======== Data ========
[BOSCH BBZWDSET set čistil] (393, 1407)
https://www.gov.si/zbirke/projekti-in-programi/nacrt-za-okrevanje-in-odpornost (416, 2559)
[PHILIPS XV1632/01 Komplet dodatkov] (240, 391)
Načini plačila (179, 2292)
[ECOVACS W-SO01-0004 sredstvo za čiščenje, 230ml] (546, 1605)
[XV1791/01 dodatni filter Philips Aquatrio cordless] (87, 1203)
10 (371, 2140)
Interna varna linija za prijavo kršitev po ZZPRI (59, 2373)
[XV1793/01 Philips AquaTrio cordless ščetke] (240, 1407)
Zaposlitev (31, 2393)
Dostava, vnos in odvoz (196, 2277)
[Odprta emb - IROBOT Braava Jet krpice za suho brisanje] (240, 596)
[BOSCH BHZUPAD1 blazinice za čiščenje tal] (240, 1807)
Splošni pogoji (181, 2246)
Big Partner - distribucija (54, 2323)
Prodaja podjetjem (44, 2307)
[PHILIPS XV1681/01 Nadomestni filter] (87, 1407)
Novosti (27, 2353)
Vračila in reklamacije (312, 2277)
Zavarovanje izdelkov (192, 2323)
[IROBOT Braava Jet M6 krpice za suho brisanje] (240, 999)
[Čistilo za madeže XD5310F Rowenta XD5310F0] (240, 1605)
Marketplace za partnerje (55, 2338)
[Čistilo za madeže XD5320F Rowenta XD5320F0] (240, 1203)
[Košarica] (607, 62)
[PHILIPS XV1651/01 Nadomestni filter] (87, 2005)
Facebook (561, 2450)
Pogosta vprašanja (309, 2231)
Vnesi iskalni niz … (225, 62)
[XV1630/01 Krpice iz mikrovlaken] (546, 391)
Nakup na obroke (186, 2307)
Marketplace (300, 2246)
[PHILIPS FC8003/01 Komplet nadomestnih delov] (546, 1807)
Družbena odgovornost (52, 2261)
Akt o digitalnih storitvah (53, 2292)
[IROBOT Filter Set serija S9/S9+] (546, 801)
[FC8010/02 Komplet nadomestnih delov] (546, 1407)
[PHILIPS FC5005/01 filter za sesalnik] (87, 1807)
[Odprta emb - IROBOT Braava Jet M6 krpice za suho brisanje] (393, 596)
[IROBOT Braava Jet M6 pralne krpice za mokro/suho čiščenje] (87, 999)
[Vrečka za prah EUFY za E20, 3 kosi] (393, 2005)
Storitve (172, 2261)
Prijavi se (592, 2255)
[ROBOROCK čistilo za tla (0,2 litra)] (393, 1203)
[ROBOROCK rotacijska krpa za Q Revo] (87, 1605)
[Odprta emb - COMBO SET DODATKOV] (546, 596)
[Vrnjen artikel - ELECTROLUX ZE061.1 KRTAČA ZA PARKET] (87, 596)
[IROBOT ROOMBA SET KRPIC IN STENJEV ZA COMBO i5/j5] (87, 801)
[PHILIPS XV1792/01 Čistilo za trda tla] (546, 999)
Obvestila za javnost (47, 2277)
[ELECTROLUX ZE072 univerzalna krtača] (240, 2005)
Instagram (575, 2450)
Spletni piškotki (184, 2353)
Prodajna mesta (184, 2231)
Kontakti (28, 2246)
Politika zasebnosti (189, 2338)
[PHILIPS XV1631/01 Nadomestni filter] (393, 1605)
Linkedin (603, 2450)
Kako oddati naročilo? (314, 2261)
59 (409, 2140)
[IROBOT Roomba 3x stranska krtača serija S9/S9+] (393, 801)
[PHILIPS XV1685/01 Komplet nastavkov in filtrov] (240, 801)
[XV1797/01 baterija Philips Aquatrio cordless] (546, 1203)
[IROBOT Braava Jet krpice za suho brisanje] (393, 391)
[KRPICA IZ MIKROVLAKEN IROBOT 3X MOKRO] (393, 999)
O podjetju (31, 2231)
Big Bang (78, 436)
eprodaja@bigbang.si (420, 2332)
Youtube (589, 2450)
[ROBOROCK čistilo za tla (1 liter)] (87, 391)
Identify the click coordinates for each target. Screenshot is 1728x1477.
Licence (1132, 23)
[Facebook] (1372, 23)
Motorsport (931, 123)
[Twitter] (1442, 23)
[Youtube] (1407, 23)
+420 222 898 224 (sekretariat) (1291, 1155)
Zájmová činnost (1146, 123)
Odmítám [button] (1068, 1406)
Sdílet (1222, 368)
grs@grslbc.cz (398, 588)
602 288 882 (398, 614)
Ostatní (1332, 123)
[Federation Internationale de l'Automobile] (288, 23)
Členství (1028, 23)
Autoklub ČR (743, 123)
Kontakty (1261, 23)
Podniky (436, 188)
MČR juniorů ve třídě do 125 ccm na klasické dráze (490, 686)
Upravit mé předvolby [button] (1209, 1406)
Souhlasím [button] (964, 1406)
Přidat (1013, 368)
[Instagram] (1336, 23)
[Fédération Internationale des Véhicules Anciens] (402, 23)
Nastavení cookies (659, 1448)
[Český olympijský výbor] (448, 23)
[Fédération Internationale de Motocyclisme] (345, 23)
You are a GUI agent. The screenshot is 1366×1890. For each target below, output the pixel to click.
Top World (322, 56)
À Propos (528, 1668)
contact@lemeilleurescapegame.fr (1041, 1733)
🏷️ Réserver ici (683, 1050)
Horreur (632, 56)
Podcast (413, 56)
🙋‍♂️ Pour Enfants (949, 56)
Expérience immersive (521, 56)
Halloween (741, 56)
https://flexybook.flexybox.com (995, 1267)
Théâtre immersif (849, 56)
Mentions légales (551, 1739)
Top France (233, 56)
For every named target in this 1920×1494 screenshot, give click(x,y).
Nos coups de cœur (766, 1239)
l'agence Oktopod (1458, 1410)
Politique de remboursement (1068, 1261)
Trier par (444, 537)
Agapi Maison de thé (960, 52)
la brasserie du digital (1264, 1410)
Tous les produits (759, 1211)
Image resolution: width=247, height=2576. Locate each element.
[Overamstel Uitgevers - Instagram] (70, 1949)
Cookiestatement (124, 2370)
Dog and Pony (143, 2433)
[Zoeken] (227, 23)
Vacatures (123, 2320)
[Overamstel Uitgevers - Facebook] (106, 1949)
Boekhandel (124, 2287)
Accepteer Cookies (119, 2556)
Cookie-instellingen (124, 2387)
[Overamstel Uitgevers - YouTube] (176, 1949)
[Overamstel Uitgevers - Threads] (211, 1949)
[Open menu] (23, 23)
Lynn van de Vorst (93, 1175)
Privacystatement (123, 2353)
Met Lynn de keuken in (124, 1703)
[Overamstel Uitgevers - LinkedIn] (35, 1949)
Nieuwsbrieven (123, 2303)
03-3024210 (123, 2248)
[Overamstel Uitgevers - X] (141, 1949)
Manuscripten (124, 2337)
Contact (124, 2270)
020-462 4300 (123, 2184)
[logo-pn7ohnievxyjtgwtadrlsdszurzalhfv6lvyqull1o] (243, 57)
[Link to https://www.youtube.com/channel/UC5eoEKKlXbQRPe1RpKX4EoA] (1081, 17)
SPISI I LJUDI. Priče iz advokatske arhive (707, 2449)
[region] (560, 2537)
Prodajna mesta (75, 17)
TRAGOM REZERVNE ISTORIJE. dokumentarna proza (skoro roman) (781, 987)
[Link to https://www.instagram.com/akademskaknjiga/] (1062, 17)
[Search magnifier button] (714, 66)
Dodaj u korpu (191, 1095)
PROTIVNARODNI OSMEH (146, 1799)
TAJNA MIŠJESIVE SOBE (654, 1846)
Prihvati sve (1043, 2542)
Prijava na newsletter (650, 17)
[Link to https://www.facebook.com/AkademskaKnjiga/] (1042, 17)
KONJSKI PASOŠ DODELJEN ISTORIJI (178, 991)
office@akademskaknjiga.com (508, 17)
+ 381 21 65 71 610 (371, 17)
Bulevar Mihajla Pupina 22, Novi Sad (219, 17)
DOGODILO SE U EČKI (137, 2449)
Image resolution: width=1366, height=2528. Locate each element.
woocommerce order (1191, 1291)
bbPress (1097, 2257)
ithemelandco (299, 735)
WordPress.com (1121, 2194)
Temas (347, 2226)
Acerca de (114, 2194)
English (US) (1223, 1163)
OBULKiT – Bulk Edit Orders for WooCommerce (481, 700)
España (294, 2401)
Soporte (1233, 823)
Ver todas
========
From the first line above through the line that contains "[Odprta emb - IROBOT Braava Jet M6", quote each line exactly. Output nothing more.

[BOSCH BBZWDSET set čistil] (393, 1407)
https://www.gov.si/zbirke/projekti-in-programi/nacrt-za-okrevanje-in-odpornost (416, 2559)
[PHILIPS XV1632/01 Komplet dodatkov] (240, 391)
Načini plačila (179, 2292)
[ECOVACS W-SO01-0004 sredstvo za čiščenje, 230ml] (546, 1605)
[XV1791/01 dodatni filter Philips Aquatrio cordless] (87, 1203)
10 (371, 2140)
Interna varna linija za prijavo kršitev po ZZPRI (59, 2373)
[XV1793/01 Philips AquaTrio cordless ščetke] (240, 1407)
Zaposlitev (31, 2393)
Dostava, vnos in odvoz (196, 2277)
[Odprta emb - IROBOT Braava Jet krpice za suho brisanje] (240, 596)
[BOSCH BHZUPAD1 blazinice za čiščenje tal] (240, 1807)
Splošni pogoji (181, 2246)
Big Partner - distribucija (54, 2323)
Prodaja podjetjem (44, 2307)
[PHILIPS XV1681/01 Nadomestni filter] (87, 1407)
Novosti (27, 2353)
Vračila in reklamacije (312, 2277)
Zavarovanje izdelkov (192, 2323)
[IROBOT Braava Jet M6 krpice za suho brisanje] (240, 999)
[Čistilo za madeže XD5310F Rowenta XD5310F0] (240, 1605)
Marketplace za partnerje (55, 2338)
[Čistilo za madeže XD5320F Rowenta XD5320F0] (240, 1203)
[Košarica] (607, 62)
[PHILIPS XV1651/01 Nadomestni filter] (87, 2005)
Facebook (561, 2450)
Pogosta vprašanja (309, 2231)
Vnesi iskalni niz … (225, 62)
[XV1630/01 Krpice iz mikrovlaken] (546, 391)
Nakup na obroke (186, 2307)
Marketplace (300, 2246)
[PHILIPS FC8003/01 Komplet nadomestnih delov] (546, 1807)
Družbena odgovornost (52, 2261)
Akt o digitalnih storitvah (53, 2292)
[IROBOT Filter Set serija S9/S9+] (546, 801)
[FC8010/02 Komplet nadomestnih delov] (546, 1407)
[PHILIPS FC5005/01 filter za sesalnik] (87, 1807)
[Odprta emb - IROBOT Braava Jet M6 krpice za suho brisanje] (393, 596)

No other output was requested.